On 25 December 2020, the 8th Xixian Forum of Income Distribution and Public Finance has been successfully held by the School of Public Finance and Taxation and the Innovation Base for Income Distribution and Public Finance on online Tencent Meeting. Wang Shengquan, a postdoctoral fellow at Sun Yat-sen University, the keynote speaker at the forum, gave an academic talk entitled The U-shaped Nexus Between Income Inequality and Systemic Banking Crises.
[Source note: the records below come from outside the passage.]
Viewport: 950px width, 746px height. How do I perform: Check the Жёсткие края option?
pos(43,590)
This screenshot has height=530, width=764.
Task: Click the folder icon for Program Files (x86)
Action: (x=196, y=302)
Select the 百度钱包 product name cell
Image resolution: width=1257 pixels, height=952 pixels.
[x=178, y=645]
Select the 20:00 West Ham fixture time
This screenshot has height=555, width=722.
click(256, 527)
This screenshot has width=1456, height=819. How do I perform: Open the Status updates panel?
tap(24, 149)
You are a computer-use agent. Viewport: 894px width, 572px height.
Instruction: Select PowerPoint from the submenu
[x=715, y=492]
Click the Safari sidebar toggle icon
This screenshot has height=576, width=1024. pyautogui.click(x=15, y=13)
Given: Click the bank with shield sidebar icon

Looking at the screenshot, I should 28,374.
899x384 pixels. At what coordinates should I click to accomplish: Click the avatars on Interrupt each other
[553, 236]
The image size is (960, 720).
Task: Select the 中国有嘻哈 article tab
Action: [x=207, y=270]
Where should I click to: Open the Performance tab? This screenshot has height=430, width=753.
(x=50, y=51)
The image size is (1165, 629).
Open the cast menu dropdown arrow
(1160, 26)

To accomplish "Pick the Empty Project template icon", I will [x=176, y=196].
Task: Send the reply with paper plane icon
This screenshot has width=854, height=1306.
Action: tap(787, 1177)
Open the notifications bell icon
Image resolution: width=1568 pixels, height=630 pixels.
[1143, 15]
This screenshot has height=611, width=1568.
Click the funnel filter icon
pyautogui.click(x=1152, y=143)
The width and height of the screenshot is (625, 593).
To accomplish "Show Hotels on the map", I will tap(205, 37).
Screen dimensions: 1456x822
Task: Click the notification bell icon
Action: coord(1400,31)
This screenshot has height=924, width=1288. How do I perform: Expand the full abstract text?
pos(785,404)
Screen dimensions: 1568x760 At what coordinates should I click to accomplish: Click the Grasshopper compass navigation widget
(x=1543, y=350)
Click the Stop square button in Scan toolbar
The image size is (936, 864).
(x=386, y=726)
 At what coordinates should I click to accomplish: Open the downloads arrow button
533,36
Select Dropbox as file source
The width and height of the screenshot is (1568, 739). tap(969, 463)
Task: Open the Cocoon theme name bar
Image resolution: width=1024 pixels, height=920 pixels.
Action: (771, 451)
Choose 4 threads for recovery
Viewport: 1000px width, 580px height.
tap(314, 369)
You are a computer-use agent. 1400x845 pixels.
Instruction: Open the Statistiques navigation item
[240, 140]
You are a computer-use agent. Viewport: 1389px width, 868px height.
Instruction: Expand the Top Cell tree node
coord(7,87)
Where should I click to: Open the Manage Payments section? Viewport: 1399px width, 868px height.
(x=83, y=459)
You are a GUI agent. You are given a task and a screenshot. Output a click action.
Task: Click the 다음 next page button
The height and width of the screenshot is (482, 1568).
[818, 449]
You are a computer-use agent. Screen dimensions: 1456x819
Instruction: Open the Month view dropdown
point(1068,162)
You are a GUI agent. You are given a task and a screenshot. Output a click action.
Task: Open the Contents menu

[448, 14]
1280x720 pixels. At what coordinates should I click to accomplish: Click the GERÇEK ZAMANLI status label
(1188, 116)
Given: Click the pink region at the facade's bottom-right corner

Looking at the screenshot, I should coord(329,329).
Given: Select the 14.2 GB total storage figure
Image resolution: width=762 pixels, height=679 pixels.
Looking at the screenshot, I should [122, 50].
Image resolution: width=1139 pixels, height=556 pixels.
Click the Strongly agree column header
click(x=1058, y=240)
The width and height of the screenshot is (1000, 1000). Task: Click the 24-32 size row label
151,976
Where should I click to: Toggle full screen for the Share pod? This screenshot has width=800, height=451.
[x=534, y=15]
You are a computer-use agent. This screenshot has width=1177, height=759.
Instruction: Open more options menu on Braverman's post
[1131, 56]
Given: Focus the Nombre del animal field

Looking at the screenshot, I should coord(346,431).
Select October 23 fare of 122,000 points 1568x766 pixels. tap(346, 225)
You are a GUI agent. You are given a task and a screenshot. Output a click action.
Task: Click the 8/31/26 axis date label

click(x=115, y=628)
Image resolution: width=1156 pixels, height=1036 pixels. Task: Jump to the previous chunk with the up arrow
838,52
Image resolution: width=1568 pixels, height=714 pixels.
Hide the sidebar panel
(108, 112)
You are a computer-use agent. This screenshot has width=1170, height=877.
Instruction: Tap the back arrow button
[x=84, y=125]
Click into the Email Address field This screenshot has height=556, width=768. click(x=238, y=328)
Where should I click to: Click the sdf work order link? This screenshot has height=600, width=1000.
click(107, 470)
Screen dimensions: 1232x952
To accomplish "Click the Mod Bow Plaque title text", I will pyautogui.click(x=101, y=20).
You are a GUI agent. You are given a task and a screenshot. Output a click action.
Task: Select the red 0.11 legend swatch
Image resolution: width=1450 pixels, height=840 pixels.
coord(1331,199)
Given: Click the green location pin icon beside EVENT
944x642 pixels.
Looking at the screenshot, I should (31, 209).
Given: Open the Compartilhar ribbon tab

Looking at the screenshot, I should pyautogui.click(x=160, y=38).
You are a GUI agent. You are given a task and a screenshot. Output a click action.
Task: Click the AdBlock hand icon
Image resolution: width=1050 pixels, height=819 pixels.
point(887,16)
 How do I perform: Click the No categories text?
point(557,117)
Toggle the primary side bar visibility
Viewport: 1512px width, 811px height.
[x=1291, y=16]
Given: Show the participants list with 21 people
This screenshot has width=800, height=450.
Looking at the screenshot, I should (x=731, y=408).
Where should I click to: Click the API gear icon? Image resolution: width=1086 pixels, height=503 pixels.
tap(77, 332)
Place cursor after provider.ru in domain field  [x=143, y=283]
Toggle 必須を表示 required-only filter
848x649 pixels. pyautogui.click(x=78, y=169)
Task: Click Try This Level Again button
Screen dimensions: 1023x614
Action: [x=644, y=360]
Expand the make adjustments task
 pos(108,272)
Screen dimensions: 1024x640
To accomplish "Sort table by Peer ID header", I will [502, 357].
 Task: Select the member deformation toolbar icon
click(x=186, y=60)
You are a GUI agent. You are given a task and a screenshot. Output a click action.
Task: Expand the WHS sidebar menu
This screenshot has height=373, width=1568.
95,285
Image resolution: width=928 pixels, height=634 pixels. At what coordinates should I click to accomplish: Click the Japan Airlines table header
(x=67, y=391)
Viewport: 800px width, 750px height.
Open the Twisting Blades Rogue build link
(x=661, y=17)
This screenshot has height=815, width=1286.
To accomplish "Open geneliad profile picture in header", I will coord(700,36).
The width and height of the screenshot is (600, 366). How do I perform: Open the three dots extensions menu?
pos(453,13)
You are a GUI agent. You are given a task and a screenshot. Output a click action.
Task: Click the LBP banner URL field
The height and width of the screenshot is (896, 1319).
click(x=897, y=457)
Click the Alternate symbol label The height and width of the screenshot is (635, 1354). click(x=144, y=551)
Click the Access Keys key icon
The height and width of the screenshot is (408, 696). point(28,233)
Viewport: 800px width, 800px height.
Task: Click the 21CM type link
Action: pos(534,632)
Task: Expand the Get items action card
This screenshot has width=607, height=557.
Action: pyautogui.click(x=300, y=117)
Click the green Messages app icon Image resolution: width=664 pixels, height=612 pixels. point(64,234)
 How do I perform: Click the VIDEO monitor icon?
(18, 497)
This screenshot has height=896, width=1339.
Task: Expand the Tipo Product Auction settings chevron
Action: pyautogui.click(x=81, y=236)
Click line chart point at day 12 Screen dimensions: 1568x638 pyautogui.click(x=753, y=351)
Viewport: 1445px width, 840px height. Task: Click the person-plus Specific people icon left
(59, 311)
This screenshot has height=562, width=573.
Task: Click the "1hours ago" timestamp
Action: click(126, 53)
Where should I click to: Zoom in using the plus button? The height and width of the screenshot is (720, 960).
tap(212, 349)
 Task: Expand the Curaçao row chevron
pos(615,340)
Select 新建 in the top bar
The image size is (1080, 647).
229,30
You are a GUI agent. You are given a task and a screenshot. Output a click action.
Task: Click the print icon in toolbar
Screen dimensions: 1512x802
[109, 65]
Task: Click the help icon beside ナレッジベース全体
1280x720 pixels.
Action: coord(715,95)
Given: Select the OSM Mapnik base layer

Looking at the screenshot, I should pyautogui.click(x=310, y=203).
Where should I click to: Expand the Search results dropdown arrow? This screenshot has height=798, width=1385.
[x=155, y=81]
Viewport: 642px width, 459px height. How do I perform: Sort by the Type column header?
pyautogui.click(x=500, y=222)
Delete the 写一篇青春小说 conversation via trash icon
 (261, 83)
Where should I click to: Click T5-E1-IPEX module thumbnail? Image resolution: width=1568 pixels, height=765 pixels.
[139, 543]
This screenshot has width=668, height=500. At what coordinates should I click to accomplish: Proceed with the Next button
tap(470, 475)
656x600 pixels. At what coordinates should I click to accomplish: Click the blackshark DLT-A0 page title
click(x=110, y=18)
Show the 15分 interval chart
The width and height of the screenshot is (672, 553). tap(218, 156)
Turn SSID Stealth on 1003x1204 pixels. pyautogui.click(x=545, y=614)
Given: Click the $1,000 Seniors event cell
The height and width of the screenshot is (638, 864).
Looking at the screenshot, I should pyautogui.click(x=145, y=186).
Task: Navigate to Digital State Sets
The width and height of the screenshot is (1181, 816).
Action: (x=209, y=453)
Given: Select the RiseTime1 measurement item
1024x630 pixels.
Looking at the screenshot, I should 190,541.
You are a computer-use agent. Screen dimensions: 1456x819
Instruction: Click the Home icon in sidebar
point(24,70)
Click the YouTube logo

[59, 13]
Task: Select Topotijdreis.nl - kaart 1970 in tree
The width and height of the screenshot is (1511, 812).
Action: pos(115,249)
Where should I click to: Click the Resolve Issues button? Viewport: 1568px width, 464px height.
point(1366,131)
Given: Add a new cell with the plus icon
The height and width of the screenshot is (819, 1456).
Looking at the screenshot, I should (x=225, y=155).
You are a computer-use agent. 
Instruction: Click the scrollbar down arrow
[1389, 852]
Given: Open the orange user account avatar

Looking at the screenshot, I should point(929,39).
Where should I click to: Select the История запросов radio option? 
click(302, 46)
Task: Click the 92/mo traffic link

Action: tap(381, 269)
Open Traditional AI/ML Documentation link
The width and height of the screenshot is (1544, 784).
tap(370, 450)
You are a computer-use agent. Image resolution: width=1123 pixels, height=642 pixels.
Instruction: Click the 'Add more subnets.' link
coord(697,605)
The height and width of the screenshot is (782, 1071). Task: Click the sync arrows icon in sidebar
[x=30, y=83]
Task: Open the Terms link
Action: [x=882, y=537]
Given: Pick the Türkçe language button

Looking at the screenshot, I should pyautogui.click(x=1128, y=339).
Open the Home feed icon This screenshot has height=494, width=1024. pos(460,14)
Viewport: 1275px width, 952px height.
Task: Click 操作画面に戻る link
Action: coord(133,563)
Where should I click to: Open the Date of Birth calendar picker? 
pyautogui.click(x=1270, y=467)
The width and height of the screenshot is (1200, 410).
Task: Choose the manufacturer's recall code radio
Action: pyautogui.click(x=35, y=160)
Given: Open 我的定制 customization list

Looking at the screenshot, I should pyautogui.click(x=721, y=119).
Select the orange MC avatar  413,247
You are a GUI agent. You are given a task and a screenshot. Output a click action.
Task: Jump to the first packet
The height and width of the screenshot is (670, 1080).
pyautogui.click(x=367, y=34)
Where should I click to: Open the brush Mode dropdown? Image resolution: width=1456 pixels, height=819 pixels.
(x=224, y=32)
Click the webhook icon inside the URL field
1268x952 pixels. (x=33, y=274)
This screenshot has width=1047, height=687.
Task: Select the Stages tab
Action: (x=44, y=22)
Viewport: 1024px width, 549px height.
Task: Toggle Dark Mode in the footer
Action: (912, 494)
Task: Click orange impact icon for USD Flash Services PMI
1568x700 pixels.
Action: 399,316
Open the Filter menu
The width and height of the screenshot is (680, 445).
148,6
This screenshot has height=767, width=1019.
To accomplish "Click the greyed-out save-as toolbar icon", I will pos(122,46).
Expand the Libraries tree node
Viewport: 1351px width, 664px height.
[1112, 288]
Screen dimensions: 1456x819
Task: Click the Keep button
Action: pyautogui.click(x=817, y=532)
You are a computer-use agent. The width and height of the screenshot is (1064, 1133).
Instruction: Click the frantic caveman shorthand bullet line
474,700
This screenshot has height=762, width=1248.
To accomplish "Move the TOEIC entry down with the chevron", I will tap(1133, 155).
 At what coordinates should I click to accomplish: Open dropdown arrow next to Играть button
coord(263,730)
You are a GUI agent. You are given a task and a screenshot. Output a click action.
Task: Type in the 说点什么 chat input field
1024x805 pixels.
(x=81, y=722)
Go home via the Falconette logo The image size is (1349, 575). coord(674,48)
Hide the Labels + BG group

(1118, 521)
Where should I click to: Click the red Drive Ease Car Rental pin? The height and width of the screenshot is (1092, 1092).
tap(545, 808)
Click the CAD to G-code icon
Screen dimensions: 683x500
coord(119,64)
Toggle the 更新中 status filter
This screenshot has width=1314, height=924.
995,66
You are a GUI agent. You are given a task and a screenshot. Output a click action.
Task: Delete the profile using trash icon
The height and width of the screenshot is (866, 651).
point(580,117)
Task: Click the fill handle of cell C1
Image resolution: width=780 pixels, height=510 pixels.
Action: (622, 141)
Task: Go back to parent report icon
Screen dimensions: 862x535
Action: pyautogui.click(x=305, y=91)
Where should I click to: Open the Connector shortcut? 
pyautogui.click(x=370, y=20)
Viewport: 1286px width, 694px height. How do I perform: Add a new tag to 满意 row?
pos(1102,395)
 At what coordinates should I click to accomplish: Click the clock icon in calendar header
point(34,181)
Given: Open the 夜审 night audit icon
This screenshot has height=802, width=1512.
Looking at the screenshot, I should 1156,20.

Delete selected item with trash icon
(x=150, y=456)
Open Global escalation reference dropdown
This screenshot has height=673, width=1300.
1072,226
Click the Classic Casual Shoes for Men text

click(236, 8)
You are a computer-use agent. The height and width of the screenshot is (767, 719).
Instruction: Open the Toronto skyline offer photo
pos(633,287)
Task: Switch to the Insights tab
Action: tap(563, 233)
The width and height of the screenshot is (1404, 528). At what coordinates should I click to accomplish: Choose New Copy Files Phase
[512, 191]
Marxist political economy states that inequality in income distribution is one of the indirect causes of economic crises. On this basis, Dr Wang Shengquan studied the relationship between income inequality and systemic banking crises. Dr Wang first analysed a large body of prior domestic and international research literature on the subject and found that factors such as credit booms and economic cycle effects can have an impact on financial crises, with the Rajan effect suggesting that income inequality is a fundamental cause of financial crises. Combining the Rajan and Kuznets effects, Dr Wang empirically tested the Rajan and Kuznets effects that income inequality affects financial crises, using relevant data for 172 countries (economies) from 1960 to 2017. Findings suggest that income inequality is a strong predictor of systemic banking crises, and income inequality shows a non-linear U-shaped relationship with systemic financial risk.
After the presentation, teachers and students had an active interaction with Dr Wang Shengquan online. Dr Wang Shengquan focused on Prof. Sun Qunli's question of integrating more of the current research on cross-border data with the Chinese practice. He also provided answers to other questions such as robustness tests in empirical evidence.